Marx, nel 1843, condivideva anche la tesi della subordinazione del tutto alle parti in Filosofia del diritto come risultato di dispositivi logicisti (la dottrina del sillogismo) applicati a forza in quell'opera. Pochi anni dopo scrive a Engels affermando che Hegel “non ha mai definito dialettica la riduzione dei “casi” a principio generale” (MARX: 1976, p. 291). E non è stato un caso che ho riletto il scienza della logica prima di avventurarsi a scrivere La capitale.
Adorno, paradossalmente, sottolinea la tesi della diluizione dei particolari nella totalità, come caratteristica della filosofia hegeliana e fondamento di ogni dialettica negativa. Quando esce dal piano filosofico, come nel testo sull'industria culturale, per l'analisi sociologica, sembra confermare quanto aveva criticato in Hegel: “è solo perché gli individui non sono più individui, ma meri crocevia delle tendenze del universali, cioè è possibile reintegrarli pienamente nell'universalità.

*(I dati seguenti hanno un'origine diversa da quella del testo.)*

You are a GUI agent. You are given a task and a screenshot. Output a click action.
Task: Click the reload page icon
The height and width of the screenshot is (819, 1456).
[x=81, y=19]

A questo punto, conclude Adorno, “l'industria culturale ha malevolmente realizzato l'uomo come un essere generico. Ciascuno è solo ciò per mezzo del quale può sostituire tutti gli altri: è fungibile, mero esemplare. Lui stesso, come individuo, è assolutamente sostituibile, puro niente” (ADORNO e HORKHEIMER: 1986, pp. 133 e 135).

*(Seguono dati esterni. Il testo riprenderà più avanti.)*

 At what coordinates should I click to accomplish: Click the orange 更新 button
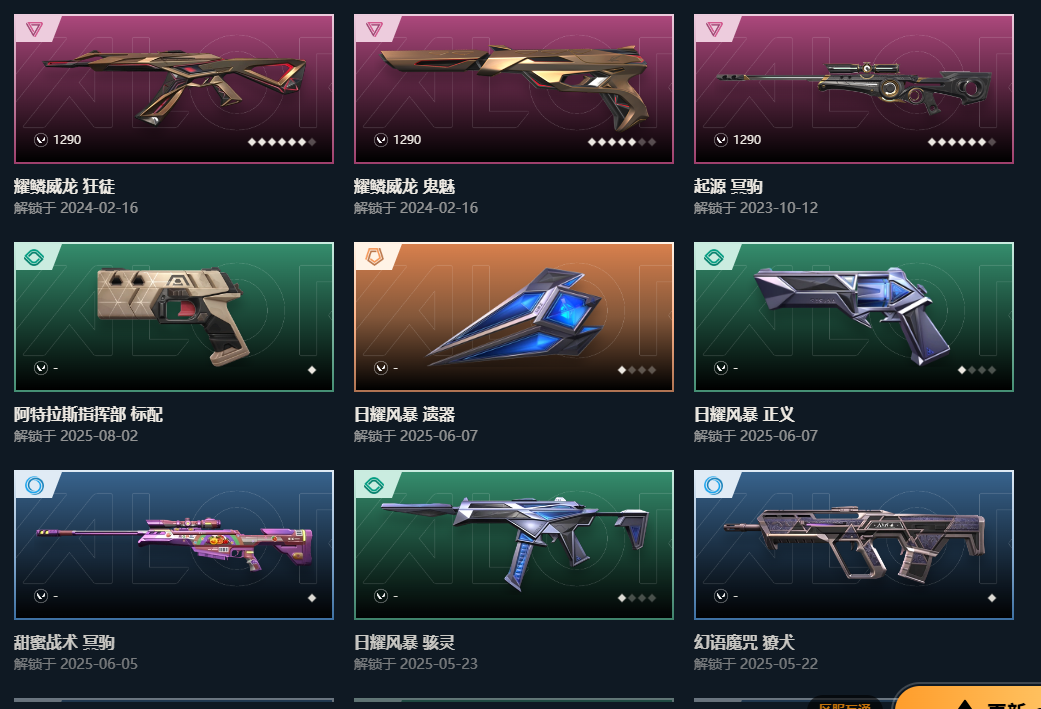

La dialettica tra l'universale e il particolare mette a dura prova le analisi di Adorno, conferendo loro finalità originali e conducendolo spesso anche ad antinomie e contraddizioni insormontabili. Non c'è da stupirsi per un autore che ci invita a pensare contro il pensiero stesso. Un tale invito, tuttavia, potrebbe rivoltarsi contro lo stesso Adorno. Riferendosi a Weber e Thomas Mann, affermava che in questi autori «è decisivo ciò che non è sulla mappa, cioè quelle cose che contraddicono la loro stessa metodologia ufficiale» (ADORNO: 2007, pp. 279-280). Uno studio approfondito che ha contrastato il dialettica negativa con la brillante produzione saggistica di Adorno porterebbe sicuramente a risultati sorprendenti. Mostrerebbe non solo ciò che contraddice la “metodologia ufficiale” ma, viceversa, come la metodologia a volte si imponga arbitrariamente sugli oggetti analizzati – è il caso del jazz, la cui critica intemperante è stata fatta al servizio di un metodo la cui intenzione originaria era svilupparsi secondo l'analisi immanente degli oggetti e non, come effettivamente si è fatto, inquadrandoli arbitrariamente a partire da concetti a priori.

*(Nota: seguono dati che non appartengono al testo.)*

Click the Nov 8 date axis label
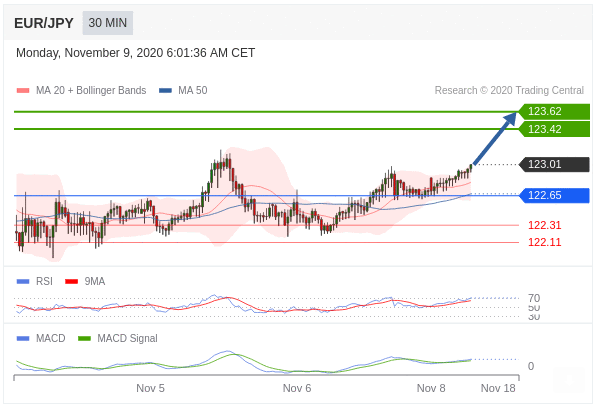The image size is (596, 408). point(431,388)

I successivi arretramenti rispetto alla valutazione del jazz sono molto modesti e non potrebbero andare oltre, poiché si scontrerebbero con la rigidità del metodo, mettendo così in scacco la stessa teoria normativa di Adorno, che sarebbe minacciata da ciò che “non è sulla mappa”. Per questo gli incondizionati estimatori di Adorno evitano di criticare i testi sul jazz, repressi come semplici lapsus innocui che non meritano di essere ricordati.
*Celso Federico è un professore senior in pensione presso ECA-USP. Autore, tra gli altri libri, di Lukács: un classico del XX secolo (Moderno).